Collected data
◇ ◇ ◇ ◇
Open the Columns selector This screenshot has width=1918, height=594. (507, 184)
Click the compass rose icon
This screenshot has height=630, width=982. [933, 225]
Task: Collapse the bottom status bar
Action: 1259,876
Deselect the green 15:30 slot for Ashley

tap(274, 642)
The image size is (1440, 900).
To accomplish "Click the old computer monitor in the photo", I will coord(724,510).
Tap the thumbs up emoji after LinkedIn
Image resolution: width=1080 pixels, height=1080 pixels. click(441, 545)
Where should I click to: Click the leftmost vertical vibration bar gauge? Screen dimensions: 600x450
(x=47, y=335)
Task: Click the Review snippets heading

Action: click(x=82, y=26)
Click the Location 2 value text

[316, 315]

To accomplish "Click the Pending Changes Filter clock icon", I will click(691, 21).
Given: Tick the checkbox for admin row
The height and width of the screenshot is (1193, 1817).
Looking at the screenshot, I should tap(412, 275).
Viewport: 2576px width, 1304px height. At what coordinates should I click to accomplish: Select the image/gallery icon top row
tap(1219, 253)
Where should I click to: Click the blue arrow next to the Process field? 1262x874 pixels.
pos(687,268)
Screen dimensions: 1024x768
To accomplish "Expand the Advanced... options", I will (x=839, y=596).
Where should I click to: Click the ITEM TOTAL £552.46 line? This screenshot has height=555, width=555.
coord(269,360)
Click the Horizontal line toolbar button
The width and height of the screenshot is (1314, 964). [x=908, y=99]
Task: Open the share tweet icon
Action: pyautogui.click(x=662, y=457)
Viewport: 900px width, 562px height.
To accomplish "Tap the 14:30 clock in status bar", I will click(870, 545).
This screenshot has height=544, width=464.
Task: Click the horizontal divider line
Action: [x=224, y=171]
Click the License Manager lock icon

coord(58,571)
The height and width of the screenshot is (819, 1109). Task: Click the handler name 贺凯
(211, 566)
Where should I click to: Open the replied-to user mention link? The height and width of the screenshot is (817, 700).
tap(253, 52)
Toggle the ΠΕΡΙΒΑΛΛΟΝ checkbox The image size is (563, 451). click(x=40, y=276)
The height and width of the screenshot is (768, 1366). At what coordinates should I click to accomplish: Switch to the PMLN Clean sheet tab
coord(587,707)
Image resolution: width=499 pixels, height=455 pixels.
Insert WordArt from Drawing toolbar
◇ ◇ ◇ ◇
**WHAT THE EXERCISE ASKS**
Set down each line of the data precisely as it appears above.

**SOLUTION TO THIS EXERCISE**
Open the Columns selector This screenshot has width=1918, height=594. (507, 184)
Click the compass rose icon
This screenshot has height=630, width=982. [933, 225]
Task: Collapse the bottom status bar
Action: 1259,876
Deselect the green 15:30 slot for Ashley

tap(274, 642)
The image size is (1440, 900).
To accomplish "Click the old computer monitor in the photo", I will coord(724,510).
Tap the thumbs up emoji after LinkedIn
Image resolution: width=1080 pixels, height=1080 pixels. click(441, 545)
Where should I click to: Click the leftmost vertical vibration bar gauge? Screen dimensions: 600x450
(x=47, y=335)
Task: Click the Review snippets heading

Action: click(x=82, y=26)
Click the Location 2 value text

[316, 315]

To accomplish "Click the Pending Changes Filter clock icon", I will click(691, 21).
Given: Tick the checkbox for admin row
The height and width of the screenshot is (1193, 1817).
Looking at the screenshot, I should tap(412, 275).
Viewport: 2576px width, 1304px height. At what coordinates should I click to accomplish: Select the image/gallery icon top row
tap(1219, 253)
Where should I click to: Click the blue arrow next to the Process field? 1262x874 pixels.
pos(687,268)
Screen dimensions: 1024x768
To accomplish "Expand the Advanced... options", I will (x=839, y=596).
Where should I click to: Click the ITEM TOTAL £552.46 line? This screenshot has height=555, width=555.
coord(269,360)
Click the Horizontal line toolbar button
The width and height of the screenshot is (1314, 964). [x=908, y=99]
Task: Open the share tweet icon
Action: pyautogui.click(x=662, y=457)
Viewport: 900px width, 562px height.
To accomplish "Tap the 14:30 clock in status bar", I will click(870, 545).
This screenshot has height=544, width=464.
Task: Click the horizontal divider line
Action: [x=224, y=171]
Click the License Manager lock icon

coord(58,571)
The height and width of the screenshot is (819, 1109). Task: Click the handler name 贺凯
(211, 566)
Where should I click to: Open the replied-to user mention link? The height and width of the screenshot is (817, 700).
tap(253, 52)
Toggle the ΠΕΡΙΒΑΛΛΟΝ checkbox The image size is (563, 451). click(x=40, y=276)
The height and width of the screenshot is (768, 1366). At what coordinates should I click to accomplish: Switch to the PMLN Clean sheet tab
coord(587,707)
Image resolution: width=499 pixels, height=455 pixels.
Insert WordArt from Drawing toolbar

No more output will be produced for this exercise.